Krueger cleared his throat, loud enough for her to hear among the rummaging of tin cans. She startled, as he expected, but what he didn't expect was her throwing a can of fucking tomatoes at him. He just barely ducked when it came soaring pass his head, crashing into the wall, knocking down a full dish rack. Krueger glared at the mess, out of breath, from irritation, mostly. His head swiveled back to the daughter, ready to tell her off, but he found he couldn't get a word out. They became stuck in his throat, so he swallowed it down, then he opened his mouth to speak again. But still, not a sound came.

"You." Annie gaped at him, and the shock on her face mirrored his own. He should've known. Why didn't he—

"What're you doing here?" She hissed, and there was this… trepidation in her eyes, eyes as blue as Oliver's. He should've known.

He wanted to ask her the same thing. But no questions were answered, because Oliver, or rather Mr. Leonhardt came barreling into the kitchen with a pointed rifle in his hands.

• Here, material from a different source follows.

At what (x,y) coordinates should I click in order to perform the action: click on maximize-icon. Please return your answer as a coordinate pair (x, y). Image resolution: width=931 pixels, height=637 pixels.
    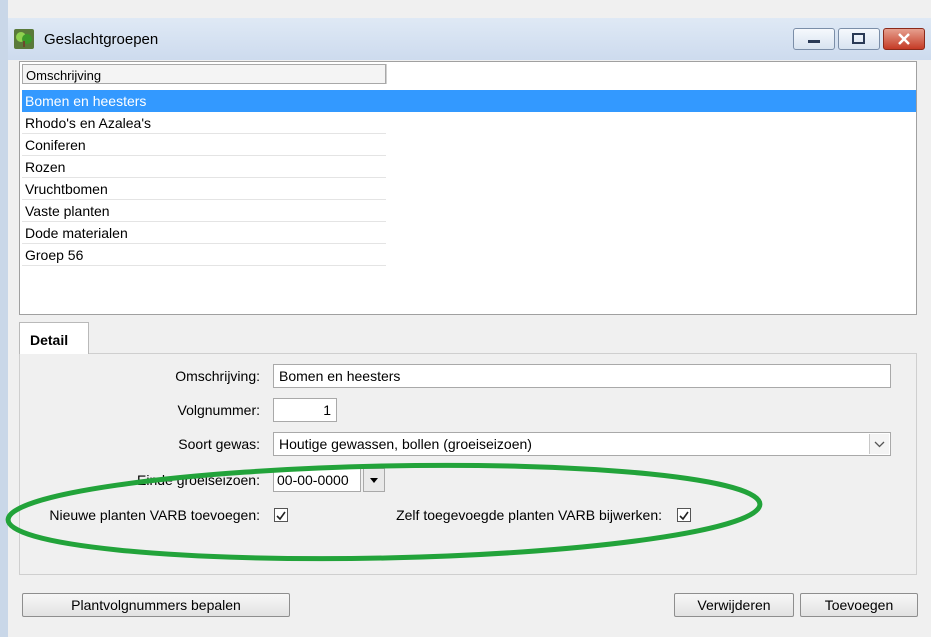
    Looking at the image, I should click on (858, 38).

"NOW WHO THE HELL—" He stopped short, realizing just who had barged into his home. One second he was ready to strike, but in the next, he let out a choked sob—"Annie."—and in next he had tossed heavy rifle into Krueger's arms, blindly walking by him, Krueger clumsily caught the weapon. In the seconds after, Oliver had enveloped his daughter in an embrace that even Krueger—no, Eren felt envious of.

"Oh, Annie! Annie, my sweet girl, you're back, you're finally home!" He sniffed into her hair, shuddered as he cried. Cried like a parent missing their only child would. "I'm… so glad."

Annie said nothing, just wordlessly wrapped her arms around her father. But in truth, she was lost in the smoldering emerald gaze of the man who stood behind him.